* Data for this exercise
----
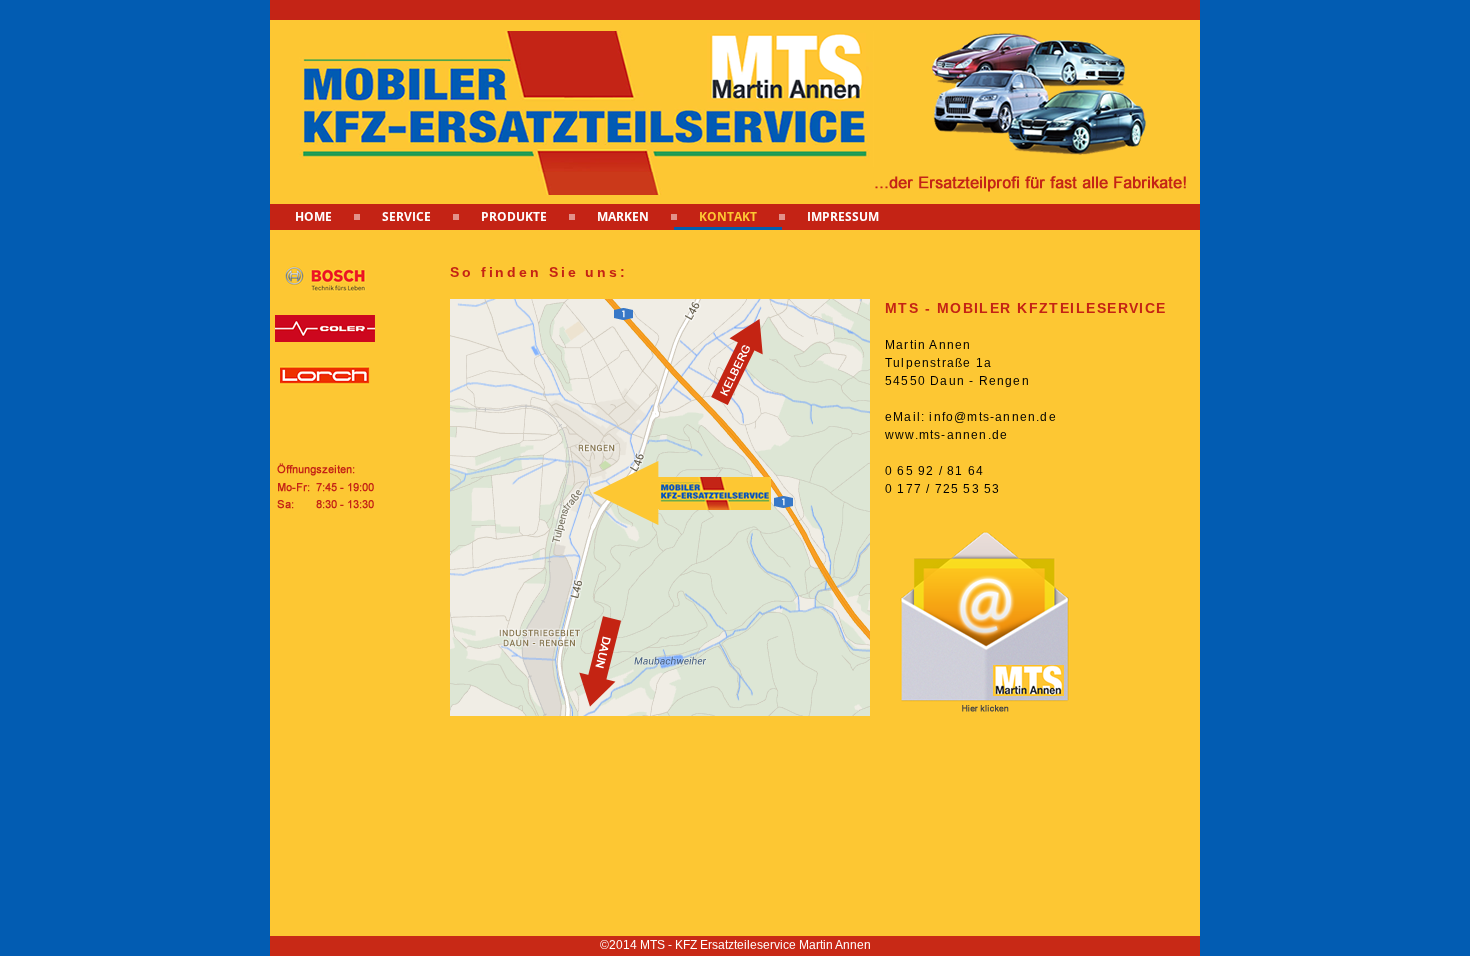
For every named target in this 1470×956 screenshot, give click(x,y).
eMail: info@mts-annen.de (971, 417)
----
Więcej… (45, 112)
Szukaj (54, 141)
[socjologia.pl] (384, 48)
----
* Required action
Out of the listing above, reproduce exactly the lines from the one with "For every named" up to and including the one with "eMail: info@mts-annen.de (971, 417)".

* Exercise result
For every named target in this 1470×956 screenshot, give click(x,y).
eMail: info@mts-annen.de (971, 417)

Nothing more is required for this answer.